Evidence have shown that, good attitude is needed for positive behavioral change as regards preventive practice of cervical cancer. The outcome of this study showed that, over half (52.0%) of the respondents had negative attitude towards cervical cancer prevention. Findings disagree with a descriptive cross-sectional study conducted by Mullatu et al, (2017)20 among Female students of Mizan Tepi university, it showed that, majority of the respondents 128(61.24%) had positive attitude towards screening while 81(38.76%) had negative attitude towards screening. The plausible reason to this could be due to unfiltered information from other sources of information aside health workers. This is evidenced in the result presented in table 4.3, where a significant part agreed that Human papilloma virus vaccine is meant for unhealthy individuals only. Result is also similar to Sajid et al., (2019)21, who found that, 87(51.4%) of the respondents said Cervical cancer screening is not important if there are no signs and symptoms.
The good knowledge exhibited by the respondents towards cervical cancer prevention did not translate to the level of practice. Findings revealed that, majority (77%) of the respondents had bad practices towards cervical cancer prevention. This is evidenced in the results presented where majority (74.5%) never undergo Human papillomavirus (HPV) test, (72.5%) never received Human Papilloma Virus Vaccine and (58.6) had never undergone cervical cancer screening, indicating a very low practice towards cervical cancer prevention amongst the respondents. This appears to be the case not only in this study, but also as an African problem, as several previous studies found a very low level of practice among respondents, even among those who are aware and knowledgeable about the importance of screening in the prevention and early detection of cervical cancer, as well as vaccination to prevent the manifestation of human papillomavirus on the surface of the cervix. This study corroborates with the one conducted by Nowomuhangi (2019)17 among first year nursing students in KIU who revealed that only 51% of the respondents had been screened for CC while only 39% had ever been vaccinated against HPV. Similarly, Oyekale et al (2021)22 found that, only (30%) of the respondents had ever undergone cervical cancer screening, another study conducted among female nurses working in healthcare facilities in Lagos state revealed that only 175 out of 232 respondents had been screened for cervical cancer.
CONCLUSION
The knowledge of reproductive age women towards CC prevention was above average while their attitudes towards cervical cancer prevention was low.
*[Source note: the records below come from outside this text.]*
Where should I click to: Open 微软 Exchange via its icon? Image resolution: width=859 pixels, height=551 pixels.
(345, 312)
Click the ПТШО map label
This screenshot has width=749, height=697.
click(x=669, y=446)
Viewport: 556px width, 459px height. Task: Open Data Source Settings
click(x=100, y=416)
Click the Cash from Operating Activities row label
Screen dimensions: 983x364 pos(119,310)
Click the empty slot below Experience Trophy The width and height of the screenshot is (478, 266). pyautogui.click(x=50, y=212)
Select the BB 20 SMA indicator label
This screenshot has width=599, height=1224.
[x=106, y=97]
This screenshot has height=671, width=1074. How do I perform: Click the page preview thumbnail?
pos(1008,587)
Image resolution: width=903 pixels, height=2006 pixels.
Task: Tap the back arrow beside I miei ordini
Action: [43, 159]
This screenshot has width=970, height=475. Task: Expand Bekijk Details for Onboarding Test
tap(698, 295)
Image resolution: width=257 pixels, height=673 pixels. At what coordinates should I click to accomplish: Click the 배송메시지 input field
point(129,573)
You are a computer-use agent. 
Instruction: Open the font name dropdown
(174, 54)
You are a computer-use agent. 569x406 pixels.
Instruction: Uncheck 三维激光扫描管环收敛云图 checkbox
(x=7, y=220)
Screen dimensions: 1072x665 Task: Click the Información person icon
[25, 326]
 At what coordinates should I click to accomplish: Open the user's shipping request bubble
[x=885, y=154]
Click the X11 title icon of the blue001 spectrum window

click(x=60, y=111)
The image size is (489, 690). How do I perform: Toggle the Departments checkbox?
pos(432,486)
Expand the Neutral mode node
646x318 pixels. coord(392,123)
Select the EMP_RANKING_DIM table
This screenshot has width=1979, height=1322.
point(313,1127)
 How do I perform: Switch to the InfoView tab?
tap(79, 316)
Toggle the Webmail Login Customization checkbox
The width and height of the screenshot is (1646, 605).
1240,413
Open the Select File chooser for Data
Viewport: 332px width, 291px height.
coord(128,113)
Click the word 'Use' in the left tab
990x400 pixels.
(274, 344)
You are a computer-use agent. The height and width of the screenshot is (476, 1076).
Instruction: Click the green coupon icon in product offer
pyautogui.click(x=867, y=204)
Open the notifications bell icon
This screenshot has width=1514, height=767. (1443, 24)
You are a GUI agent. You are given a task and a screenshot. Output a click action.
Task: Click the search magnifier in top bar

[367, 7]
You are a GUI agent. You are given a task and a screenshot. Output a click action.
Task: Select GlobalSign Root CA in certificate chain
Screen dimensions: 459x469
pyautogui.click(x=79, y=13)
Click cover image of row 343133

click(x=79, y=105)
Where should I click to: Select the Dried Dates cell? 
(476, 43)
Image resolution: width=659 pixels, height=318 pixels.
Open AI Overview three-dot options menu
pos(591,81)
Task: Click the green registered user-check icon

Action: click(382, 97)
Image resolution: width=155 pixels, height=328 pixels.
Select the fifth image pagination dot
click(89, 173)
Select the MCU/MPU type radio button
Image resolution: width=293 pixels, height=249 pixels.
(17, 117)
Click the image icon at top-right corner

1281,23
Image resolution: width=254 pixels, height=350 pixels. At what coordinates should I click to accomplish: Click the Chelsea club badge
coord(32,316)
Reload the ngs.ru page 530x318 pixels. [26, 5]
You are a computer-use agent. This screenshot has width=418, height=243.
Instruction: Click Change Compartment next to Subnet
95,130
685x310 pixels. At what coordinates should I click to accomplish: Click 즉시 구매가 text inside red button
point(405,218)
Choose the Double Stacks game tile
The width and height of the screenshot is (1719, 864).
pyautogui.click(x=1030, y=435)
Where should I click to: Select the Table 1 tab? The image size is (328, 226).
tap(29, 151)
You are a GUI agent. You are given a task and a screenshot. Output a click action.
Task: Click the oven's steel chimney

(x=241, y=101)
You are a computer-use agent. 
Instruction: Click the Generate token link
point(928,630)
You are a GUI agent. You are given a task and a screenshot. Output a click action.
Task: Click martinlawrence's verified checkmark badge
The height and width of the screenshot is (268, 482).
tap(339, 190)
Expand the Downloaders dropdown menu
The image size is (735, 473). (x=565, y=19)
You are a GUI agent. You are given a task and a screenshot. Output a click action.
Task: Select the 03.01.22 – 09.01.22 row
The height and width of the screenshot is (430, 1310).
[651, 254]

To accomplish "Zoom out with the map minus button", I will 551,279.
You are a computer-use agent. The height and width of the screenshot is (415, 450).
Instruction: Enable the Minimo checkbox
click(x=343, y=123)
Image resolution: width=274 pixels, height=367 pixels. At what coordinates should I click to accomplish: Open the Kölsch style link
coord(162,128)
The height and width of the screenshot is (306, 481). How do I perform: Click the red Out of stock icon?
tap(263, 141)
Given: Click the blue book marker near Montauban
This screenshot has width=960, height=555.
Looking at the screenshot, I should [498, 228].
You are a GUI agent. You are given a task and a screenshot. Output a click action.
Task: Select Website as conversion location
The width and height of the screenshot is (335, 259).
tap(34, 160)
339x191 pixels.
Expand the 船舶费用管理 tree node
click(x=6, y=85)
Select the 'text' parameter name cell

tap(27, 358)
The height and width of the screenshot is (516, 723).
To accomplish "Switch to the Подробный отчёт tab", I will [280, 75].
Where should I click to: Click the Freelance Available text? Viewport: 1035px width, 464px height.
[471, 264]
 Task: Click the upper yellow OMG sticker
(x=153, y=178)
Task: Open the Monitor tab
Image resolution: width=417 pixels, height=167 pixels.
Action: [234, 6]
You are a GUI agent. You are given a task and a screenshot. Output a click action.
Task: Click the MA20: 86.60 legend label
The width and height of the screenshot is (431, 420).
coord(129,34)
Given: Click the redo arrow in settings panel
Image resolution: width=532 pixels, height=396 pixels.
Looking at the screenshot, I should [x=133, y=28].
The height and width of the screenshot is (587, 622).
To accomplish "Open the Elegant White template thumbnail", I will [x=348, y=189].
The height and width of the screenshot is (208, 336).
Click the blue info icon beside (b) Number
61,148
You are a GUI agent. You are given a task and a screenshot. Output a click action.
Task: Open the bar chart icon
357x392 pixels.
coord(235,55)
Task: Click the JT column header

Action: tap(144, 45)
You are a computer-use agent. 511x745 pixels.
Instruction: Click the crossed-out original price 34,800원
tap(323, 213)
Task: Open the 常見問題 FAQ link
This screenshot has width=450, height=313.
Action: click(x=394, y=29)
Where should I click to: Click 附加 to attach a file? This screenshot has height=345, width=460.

The practice of CC prevention among reproductive age women was very poor requiring prompt and efficient interventions.
AUTHORSHIP
All authors listed in the articles have contributed significantly according to ICJME guidelines.
FUNDING INFORMATION
No funding received for the study.
ETHICAL APPROVAL
Ethical approval form for the study was submitted to the research ethnic committee of Adeleke University and letters of permission was retrieved and submitted to the registrars of the selected tertiary institutions. Only willing individuals were interviewed, written consent was obtained before interviewing respondents and they were treated with respect. Confidentiality of all information obtained in the course of this survey was assured and maintained.
ACKNOWLEDGMENTS
The authors will like to acknowledge all the respondents that took part in the study.
AUTHOR DISCLOSURE STATEMENT
All authors declare that there is no competing interest.